In my view, the courts have for many years elevated the threshold for taking conduct into account beyond what the statute (section 25(2)(g) Matrimonial Causes Act 1973, as mentioned above) says. The statute says that conduct should be taken into account if it would be inequitable to disregard it. But the exceptionality test (that the conduct has to be exceptional/ elicit a "gasp") which the courts have for many years said that the conduct must meet goes beyond this. The Domestic Abuse Commissioner (which is a statutory office which aims to hold public bodies to account) recently highlighted in an October 2025 report that domestic abuse is everyday business in the family courts, which is the opposite of exceptional. Domestic abuse can sometimes take the form of a pattern of behaviour where no incident is individually exceptional but which over a period of time can have insidious effects. This means that domestic abuse is risk of being regularly and systematically excluded by the courts from their consideration of what is a fair financial outcome on divorce.

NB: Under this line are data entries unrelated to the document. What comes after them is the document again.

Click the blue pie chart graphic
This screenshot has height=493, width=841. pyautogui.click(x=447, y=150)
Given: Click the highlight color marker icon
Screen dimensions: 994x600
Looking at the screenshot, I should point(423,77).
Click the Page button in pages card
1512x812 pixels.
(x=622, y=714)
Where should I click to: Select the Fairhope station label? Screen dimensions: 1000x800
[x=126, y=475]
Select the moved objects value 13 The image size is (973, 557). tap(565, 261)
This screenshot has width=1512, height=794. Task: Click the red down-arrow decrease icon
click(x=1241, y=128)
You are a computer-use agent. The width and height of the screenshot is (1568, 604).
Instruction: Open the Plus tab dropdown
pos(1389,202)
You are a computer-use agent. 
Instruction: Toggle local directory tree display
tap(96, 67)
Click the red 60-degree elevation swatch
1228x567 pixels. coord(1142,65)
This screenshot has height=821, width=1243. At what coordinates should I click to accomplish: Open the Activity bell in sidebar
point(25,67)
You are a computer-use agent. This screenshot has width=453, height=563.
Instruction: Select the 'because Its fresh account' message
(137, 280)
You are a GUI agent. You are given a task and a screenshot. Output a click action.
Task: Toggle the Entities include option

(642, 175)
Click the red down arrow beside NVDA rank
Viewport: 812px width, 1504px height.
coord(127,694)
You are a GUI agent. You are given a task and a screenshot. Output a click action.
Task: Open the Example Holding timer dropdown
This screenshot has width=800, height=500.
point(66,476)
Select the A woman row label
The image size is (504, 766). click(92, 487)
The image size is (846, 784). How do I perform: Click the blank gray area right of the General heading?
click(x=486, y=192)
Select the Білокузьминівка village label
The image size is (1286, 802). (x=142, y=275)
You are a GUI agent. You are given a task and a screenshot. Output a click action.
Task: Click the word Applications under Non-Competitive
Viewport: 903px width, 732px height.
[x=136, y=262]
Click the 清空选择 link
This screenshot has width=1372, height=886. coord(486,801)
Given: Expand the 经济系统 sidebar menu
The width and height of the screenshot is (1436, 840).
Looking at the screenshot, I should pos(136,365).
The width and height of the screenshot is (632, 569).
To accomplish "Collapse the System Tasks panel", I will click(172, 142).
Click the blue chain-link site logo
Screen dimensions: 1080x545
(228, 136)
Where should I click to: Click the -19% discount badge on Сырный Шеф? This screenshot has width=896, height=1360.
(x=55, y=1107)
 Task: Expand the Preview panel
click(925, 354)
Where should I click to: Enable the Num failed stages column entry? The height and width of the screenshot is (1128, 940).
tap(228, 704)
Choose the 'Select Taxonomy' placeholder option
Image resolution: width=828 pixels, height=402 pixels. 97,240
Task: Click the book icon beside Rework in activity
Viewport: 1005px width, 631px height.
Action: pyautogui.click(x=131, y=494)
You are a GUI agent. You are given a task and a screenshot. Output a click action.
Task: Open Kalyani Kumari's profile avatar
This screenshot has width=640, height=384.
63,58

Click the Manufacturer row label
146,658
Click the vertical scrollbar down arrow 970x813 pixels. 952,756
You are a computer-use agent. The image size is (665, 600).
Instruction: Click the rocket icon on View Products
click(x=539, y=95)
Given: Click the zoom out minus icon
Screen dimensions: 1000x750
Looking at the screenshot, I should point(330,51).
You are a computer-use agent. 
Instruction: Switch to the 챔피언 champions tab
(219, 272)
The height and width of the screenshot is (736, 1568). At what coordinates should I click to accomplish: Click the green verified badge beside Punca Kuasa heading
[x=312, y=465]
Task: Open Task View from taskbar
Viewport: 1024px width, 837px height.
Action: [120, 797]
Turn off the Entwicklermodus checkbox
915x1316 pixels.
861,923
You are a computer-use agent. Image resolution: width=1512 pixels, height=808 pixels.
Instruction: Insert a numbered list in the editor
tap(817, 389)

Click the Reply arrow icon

I recognise that it is very difficult for the law to strike the right balance and keep up with societal trends. But the law, for the last few years, has in my view not struck the right balance when it comes to conduct because unlike any other statutory factor, permission of the court is required in order to raise the issue. No other statutory provision has this threshold requirement and in my view it is no in keeping with the court's statutory obligations to consider all the s25 factors. This approach also puts the onus on the victim-survivors of domestic abuse (rather than on perpetrators) to prove the impact of the abuse, and also to prove it at an early stage in the proceedings when they might be at their most fragile. If they do not manage to do this, conduct has been excluded as an issue. The onus needs to be changed so that conduct is allowed to remain an open issue and given a fair hearing. There are some positive signs of change in some very recent cases, but the law is far from settled and it is an issue which deserves to be openly debated.